● Problem description
Give every line of the records below as a Markdown table with the columns "Row" and "Line," numbering each row and leaving out blank lines.

____________________

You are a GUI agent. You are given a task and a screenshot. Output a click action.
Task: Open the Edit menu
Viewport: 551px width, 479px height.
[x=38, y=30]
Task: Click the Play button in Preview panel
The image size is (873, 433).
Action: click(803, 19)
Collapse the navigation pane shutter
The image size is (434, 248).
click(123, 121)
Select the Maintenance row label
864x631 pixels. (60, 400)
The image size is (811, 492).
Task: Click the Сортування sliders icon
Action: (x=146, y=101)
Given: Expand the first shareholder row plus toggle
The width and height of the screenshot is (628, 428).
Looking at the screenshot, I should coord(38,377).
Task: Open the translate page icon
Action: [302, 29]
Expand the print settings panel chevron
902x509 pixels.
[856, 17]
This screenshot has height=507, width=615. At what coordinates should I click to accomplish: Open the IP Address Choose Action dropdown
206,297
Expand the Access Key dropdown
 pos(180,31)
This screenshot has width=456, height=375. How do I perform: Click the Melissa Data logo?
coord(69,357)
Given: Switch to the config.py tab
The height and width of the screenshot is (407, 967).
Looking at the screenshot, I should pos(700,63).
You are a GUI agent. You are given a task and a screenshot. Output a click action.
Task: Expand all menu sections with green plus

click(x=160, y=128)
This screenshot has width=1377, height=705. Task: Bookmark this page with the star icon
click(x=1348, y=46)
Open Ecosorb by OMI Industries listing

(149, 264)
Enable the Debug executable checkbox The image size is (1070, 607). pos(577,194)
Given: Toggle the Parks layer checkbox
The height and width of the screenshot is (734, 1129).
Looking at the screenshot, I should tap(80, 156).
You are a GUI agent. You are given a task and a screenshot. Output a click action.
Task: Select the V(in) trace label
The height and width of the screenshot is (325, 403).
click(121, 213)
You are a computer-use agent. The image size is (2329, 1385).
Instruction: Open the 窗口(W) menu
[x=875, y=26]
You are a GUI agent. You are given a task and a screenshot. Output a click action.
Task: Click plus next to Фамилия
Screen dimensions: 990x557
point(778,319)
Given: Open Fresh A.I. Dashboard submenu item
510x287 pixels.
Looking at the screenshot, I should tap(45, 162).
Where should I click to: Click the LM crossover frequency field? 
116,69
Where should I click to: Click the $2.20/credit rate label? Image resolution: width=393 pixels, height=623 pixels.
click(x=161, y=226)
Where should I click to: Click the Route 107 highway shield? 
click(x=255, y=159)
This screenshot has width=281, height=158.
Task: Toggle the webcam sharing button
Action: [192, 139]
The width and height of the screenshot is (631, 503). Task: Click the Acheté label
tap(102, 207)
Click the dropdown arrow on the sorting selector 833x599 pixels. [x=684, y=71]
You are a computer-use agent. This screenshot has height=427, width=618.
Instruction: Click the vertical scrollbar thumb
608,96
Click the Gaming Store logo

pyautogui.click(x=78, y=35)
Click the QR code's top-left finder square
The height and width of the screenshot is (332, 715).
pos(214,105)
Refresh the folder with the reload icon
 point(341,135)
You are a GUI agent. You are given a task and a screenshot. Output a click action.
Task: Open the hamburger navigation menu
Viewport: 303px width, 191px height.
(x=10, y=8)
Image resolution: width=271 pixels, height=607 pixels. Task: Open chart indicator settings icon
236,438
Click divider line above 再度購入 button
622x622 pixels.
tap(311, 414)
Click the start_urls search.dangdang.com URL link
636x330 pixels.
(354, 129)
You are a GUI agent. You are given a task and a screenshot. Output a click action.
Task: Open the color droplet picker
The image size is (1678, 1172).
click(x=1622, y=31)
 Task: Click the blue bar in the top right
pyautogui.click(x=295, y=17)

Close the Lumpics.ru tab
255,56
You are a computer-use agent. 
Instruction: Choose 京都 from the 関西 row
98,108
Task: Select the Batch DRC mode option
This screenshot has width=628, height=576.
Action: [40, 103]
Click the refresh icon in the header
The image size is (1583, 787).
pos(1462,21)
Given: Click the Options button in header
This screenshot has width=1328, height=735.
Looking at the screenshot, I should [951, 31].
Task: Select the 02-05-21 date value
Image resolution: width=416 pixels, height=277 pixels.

____________________

● Solved exercise
| Row | Line |
|---|---|
| 1 | You are a GUI agent. You are given a task and a screenshot. Output a click action. |
| 2 | Task: Open the Edit menu |
| 3 | Viewport: 551px width, 479px height. |
| 4 | [x=38, y=30] |
| 5 | Task: Click the Play button in Preview panel |
| 6 | The image size is (873, 433). |
| 7 | Action: click(803, 19) |
| 8 | Collapse the navigation pane shutter |
| 9 | The image size is (434, 248). |
| 10 | click(123, 121) |
| 11 | Select the Maintenance row label |
| 12 | 864x631 pixels. (60, 400) |
| 13 | The image size is (811, 492). |
| 14 | Task: Click the Сортування sliders icon |
| 15 | Action: (x=146, y=101) |
| 16 | Given: Expand the first shareholder row plus toggle |
| 17 | The width and height of the screenshot is (628, 428). |
| 18 | Looking at the screenshot, I should coord(38,377). |
| 19 | Task: Open the translate page icon |
| 20 | Action: [302, 29] |
| 21 | Expand the print settings panel chevron |
| 22 | 902x509 pixels. |
| 23 | [856, 17] |
| 24 | This screenshot has height=507, width=615. At what coordinates should I click to accomplish: Open the IP Address Choose Action dropdown |
| 25 | 206,297 |
| 26 | Expand the Access Key dropdown |
| 27 |  pos(180,31) |
| 28 | This screenshot has width=456, height=375. How do I perform: Click the Melissa Data logo? |
| 29 | coord(69,357) |
| 30 | Given: Switch to the config.py tab |
| 31 | The height and width of the screenshot is (407, 967). |
| 32 | Looking at the screenshot, I should pos(700,63). |
| 33 | You are a GUI agent. You are given a task and a screenshot. Output a click action. |
| 34 | Task: Expand all menu sections with green plus |
| 35 | click(x=160, y=128) |
| 36 | This screenshot has width=1377, height=705. Task: Bookmark this page with the star icon |
| 37 | click(x=1348, y=46) |
| 38 | Open Ecosorb by OMI Industries listing |
| 39 | (149, 264) |
| 40 | Enable the Debug executable checkbox The image size is (1070, 607). pos(577,194) |
| 41 | Given: Toggle the Parks layer checkbox |
| 42 | The height and width of the screenshot is (734, 1129). |
| 43 | Looking at the screenshot, I should tap(80, 156). |
| 44 | You are a GUI agent. You are given a task and a screenshot. Output a click action. |
| 45 | Task: Select the V(in) trace label |
| 46 | The height and width of the screenshot is (325, 403). |
| 47 | click(121, 213) |
| 48 | You are a computer-use agent. The image size is (2329, 1385). |
| 49 | Instruction: Open the 窗口(W) menu |
| 50 | [x=875, y=26] |
| 51 | You are a GUI agent. You are given a task and a screenshot. Output a click action. |
| 52 | Task: Click plus next to Фамилия |
| 53 | Screen dimensions: 990x557 |
| 54 | point(778,319) |
| 55 | Given: Open Fresh A.I. Dashboard submenu item |
| 56 | 510x287 pixels. |
| 57 | Looking at the screenshot, I should tap(45, 162). |
| 58 | Where should I click to: Click the LM crossover frequency field?  |
| 59 | 116,69 |
| 60 | Where should I click to: Click the $2.20/credit rate label? Image resolution: width=393 pixels, height=623 pixels. |
| 61 | click(x=161, y=226) |
| 62 | Where should I click to: Click the Route 107 highway shield?  |
| 63 | click(x=255, y=159) |
| 64 | This screenshot has width=281, height=158. |
| 65 | Task: Toggle the webcam sharing button |
| 66 | Action: [192, 139] |
| 67 | The width and height of the screenshot is (631, 503). Task: Click the Acheté label |
| 68 | tap(102, 207) |
| 69 | Click the dropdown arrow on the sorting selector 833x599 pixels. [x=684, y=71] |
| 70 | You are a computer-use agent. This screenshot has height=427, width=618. |
| 71 | Instruction: Click the vertical scrollbar thumb |
| 72 | 608,96 |
| 73 | Click the Gaming Store logo |
| 74 | pyautogui.click(x=78, y=35) |
| 75 | Click the QR code's top-left finder square |
| 76 | The height and width of the screenshot is (332, 715). |
| 77 | pos(214,105) |
| 78 | Refresh the folder with the reload icon |
| 79 |  point(341,135) |
| 80 | You are a GUI agent. You are given a task and a screenshot. Output a click action. |
| 81 | Task: Open the hamburger navigation menu |
| 82 | Viewport: 303px width, 191px height. |
| 83 | (x=10, y=8) |
| 84 | Image resolution: width=271 pixels, height=607 pixels. Task: Open chart indicator settings icon |
| 85 | 236,438 |
| 86 | Click divider line above 再度購入 button |
| 87 | 622x622 pixels. |
| 88 | tap(311, 414) |
| 89 | Click the start_urls search.dangdang.com URL link |
| 90 | 636x330 pixels. |
| 91 | (354, 129) |
| 92 | You are a GUI agent. You are given a task and a screenshot. Output a click action. |
| 93 | Task: Open the color droplet picker |
| 94 | The image size is (1678, 1172). |
| 95 | click(x=1622, y=31) |
| 96 |  Task: Click the blue bar in the top right |
| 97 | pyautogui.click(x=295, y=17) |
| 98 | Close the Lumpics.ru tab |
| 99 | 255,56 |
| 100 | You are a computer-use agent.  |
| 101 | Instruction: Choose 京都 from the 関西 row |
| 102 | 98,108 |
| 103 | Task: Select the Batch DRC mode option |
| 104 | This screenshot has width=628, height=576. |
| 105 | Action: [40, 103] |
| 106 | Click the refresh icon in the header |
| 107 | The image size is (1583, 787). |
| 108 | pos(1462,21) |
| 109 | Given: Click the Options button in header |
| 110 | This screenshot has width=1328, height=735. |
| 111 | Looking at the screenshot, I should [951, 31]. |
| 112 | Task: Select the 02-05-21 date value |
| 113 | Image resolution: width=416 pixels, height=277 pixels. |